Entertainment venue and church

The MetroCenter at 1323 W. Pioneer Parkway (Spur 303) in Arlington, Texas, opened in 2005. The 98,000 square-foot venue has hosted concerts, theatrical productions, conferences and other community events, and is also used by Fielder Church as a place of worship. It was built by the church for $17 million, (Note: Some sources claim $20 million.) and seats 1,700. As of 2024, the MetroCenter continues to host the annual MLK Youth Musical Extravaganza honoring Martin Luther King Jr.

== History ==
The MetroCenter is an extension of Fielder Church and was conceived by former Senior Pastor Dr. Gary Smith and former Executive Pastor Mike Wierick. Plans were made as late as 2002, and costs were estimated to be around $21 million. Half of the money was raised by December 2002.

It was designed by Beck Group Architecture and constructed by Manhattan Construction Company. Acoustic Dimensions designed the high end audio and video system and Ford Audio and Video handled the installation. Phase two of its construction was expected to add an addition 1,450 seats, but plans were scrapped.

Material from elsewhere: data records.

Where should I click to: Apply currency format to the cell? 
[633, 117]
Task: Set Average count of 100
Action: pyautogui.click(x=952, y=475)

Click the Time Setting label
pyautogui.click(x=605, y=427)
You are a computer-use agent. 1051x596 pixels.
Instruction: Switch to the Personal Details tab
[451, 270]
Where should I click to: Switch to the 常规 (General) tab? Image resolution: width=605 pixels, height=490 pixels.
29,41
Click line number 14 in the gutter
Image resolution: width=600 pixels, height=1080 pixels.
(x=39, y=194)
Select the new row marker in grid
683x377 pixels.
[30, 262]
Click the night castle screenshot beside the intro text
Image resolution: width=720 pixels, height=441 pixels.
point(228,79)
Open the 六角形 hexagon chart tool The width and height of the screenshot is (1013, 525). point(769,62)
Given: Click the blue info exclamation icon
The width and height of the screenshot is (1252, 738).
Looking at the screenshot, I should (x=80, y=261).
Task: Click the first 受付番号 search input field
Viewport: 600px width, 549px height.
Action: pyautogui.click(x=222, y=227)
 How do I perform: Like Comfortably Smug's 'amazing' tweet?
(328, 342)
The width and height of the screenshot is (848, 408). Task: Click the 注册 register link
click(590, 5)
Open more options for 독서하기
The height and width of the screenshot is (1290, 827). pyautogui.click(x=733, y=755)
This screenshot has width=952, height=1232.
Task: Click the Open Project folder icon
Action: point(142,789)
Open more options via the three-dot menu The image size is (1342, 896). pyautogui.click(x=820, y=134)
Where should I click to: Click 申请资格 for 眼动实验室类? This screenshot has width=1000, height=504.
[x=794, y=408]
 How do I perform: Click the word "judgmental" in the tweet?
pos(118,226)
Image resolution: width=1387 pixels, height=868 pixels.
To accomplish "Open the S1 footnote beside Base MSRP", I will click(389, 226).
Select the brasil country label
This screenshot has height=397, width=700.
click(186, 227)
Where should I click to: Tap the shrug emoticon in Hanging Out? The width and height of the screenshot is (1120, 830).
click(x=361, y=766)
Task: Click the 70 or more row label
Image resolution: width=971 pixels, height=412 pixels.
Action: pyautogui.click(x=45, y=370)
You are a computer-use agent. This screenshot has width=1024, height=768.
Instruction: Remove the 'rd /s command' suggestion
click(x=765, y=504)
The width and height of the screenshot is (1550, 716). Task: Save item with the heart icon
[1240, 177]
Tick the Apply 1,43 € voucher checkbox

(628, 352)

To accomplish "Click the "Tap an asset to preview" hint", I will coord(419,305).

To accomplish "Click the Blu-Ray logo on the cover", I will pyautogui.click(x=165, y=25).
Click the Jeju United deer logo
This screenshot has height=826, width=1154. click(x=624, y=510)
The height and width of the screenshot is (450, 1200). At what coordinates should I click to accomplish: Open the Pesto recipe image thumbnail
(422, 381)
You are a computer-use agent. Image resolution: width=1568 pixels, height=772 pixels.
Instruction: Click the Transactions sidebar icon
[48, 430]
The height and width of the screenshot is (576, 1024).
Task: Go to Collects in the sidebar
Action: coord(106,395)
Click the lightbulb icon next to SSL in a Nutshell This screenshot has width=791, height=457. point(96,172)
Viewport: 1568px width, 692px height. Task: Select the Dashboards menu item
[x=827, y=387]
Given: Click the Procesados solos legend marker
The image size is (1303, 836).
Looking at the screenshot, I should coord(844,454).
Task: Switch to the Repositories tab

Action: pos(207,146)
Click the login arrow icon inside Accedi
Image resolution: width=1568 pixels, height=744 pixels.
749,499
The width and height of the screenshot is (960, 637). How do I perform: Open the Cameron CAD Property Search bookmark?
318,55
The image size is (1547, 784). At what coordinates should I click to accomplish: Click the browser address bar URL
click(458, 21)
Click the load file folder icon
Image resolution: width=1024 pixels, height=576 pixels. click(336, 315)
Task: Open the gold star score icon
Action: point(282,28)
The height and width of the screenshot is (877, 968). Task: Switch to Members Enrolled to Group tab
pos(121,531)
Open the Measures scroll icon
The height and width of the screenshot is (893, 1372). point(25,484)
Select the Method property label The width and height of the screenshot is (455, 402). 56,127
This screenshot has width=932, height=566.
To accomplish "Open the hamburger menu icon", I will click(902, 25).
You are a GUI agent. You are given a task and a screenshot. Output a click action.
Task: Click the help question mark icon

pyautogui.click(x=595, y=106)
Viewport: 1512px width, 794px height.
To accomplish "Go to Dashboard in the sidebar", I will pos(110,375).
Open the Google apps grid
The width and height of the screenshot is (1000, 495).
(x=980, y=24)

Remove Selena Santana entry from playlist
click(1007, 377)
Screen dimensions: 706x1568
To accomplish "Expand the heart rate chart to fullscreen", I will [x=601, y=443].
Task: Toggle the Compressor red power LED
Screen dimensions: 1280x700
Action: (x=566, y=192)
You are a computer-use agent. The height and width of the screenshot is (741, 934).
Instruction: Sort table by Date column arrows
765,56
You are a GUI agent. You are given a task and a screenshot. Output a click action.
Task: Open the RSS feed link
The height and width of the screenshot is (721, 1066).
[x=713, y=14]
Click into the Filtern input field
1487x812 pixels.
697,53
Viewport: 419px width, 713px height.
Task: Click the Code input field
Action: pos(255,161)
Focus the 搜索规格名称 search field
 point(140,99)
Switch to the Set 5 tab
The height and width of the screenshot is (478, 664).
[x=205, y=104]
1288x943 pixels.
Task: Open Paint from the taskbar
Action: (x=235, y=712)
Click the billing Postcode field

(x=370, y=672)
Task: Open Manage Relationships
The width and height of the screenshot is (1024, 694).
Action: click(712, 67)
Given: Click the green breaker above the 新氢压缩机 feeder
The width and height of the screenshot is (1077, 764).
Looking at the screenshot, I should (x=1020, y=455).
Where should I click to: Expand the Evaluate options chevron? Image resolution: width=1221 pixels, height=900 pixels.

The MetroCenter was officially deemed ready for occupancy on January 6, 2005, with its first service being held on January 16. It was built and is advertised as a multi-purpose facility, the MetroCenter housed symphony, stage, musicals, conferences and rock concerts.

In January 2009, the MetroCenter was ranked #2 Top Performing Arts Venues in Tarrant County by seating capacity by the Fort Worth Business Press.

In 2010, Symphony Arlington announced that it would be moving to a new facility after being there since May 12, 2005, stating that the MetroCenter had been a problematic venue for classical musicians and audiences.